The earliest known modern advocate for school dinners was Count Rumford, who oversaw a program to feed and educate children in late eighteenth-century Germany.

Carl Schiøtz designed the Oslo breakfast. He was also a senior official in the Oslo municipal authorities, which helped him achieve the practical implementation of his ideas. By 1932, the city was providing the Oslo breakfast to all primary school children. Later, older children were also given the meal. It was provided free of charge to all, to prevent poor children from being stigmatized if they had to apply to get it at no cost.

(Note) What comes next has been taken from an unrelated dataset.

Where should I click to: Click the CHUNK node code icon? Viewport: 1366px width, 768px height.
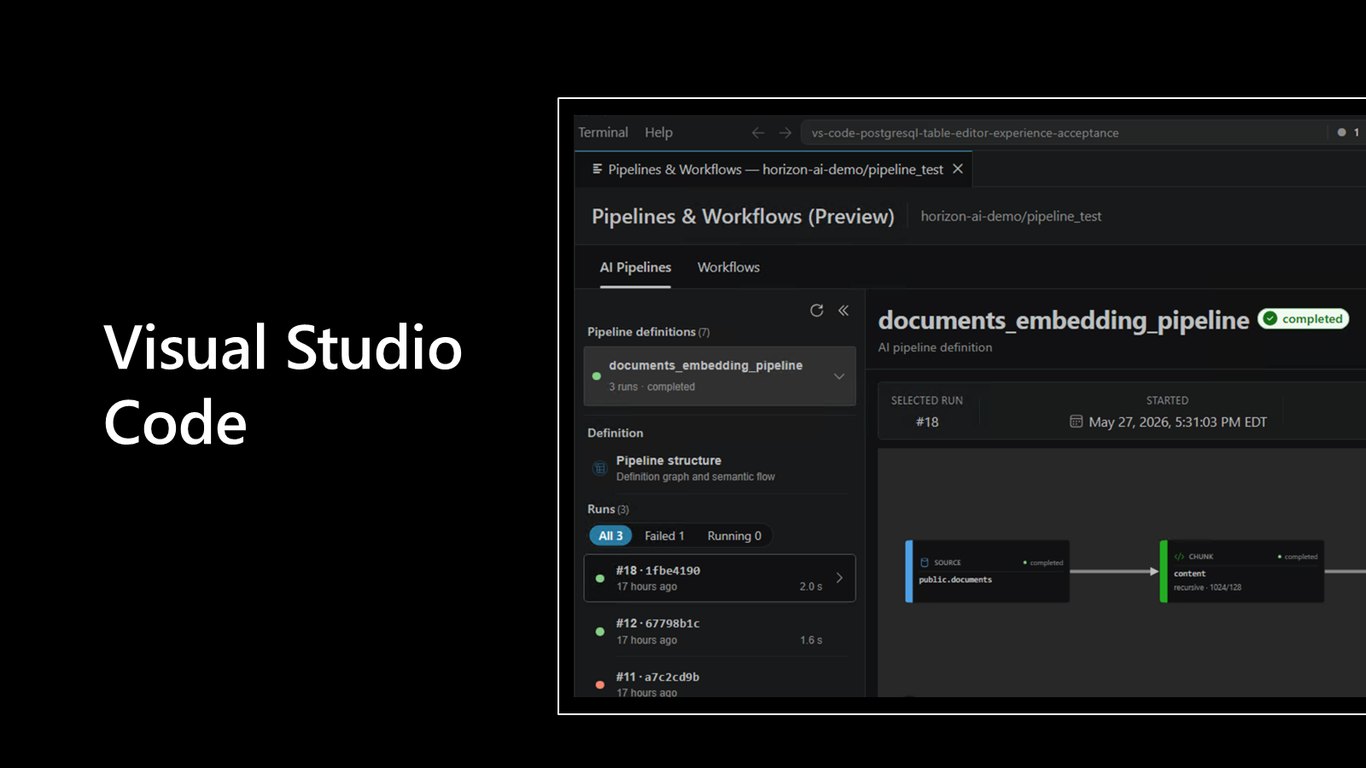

The Oslo breakfast was the most famous of a number of similar worldwide developments in the 1920s and 1930s, for governmental and educational authorities to provide school children with more nutritious food. Perhaps the second most famous example was Lord Boyd-Orr's work in Scotland, which showed the benefits of giving school children free milk – this led to universal school milk provision across Scotland and later the whole of Great Britain.

From the 1930s to 1950s, programs based on the Oslo breakfast soon spread to other Norwegian cities, across Scandinavia, the rest of Europe, and to the wider world, including Australia and Canada. As an example of the positive reports from trials of the breakfast, Jack Drummond of London University said that after 130 poor children had been fed on the breakfast, effects had been "remarkable". The children had lost the poor skin conditions common at the time, and had enjoyed a 25% gain in height over those not having the breakfast.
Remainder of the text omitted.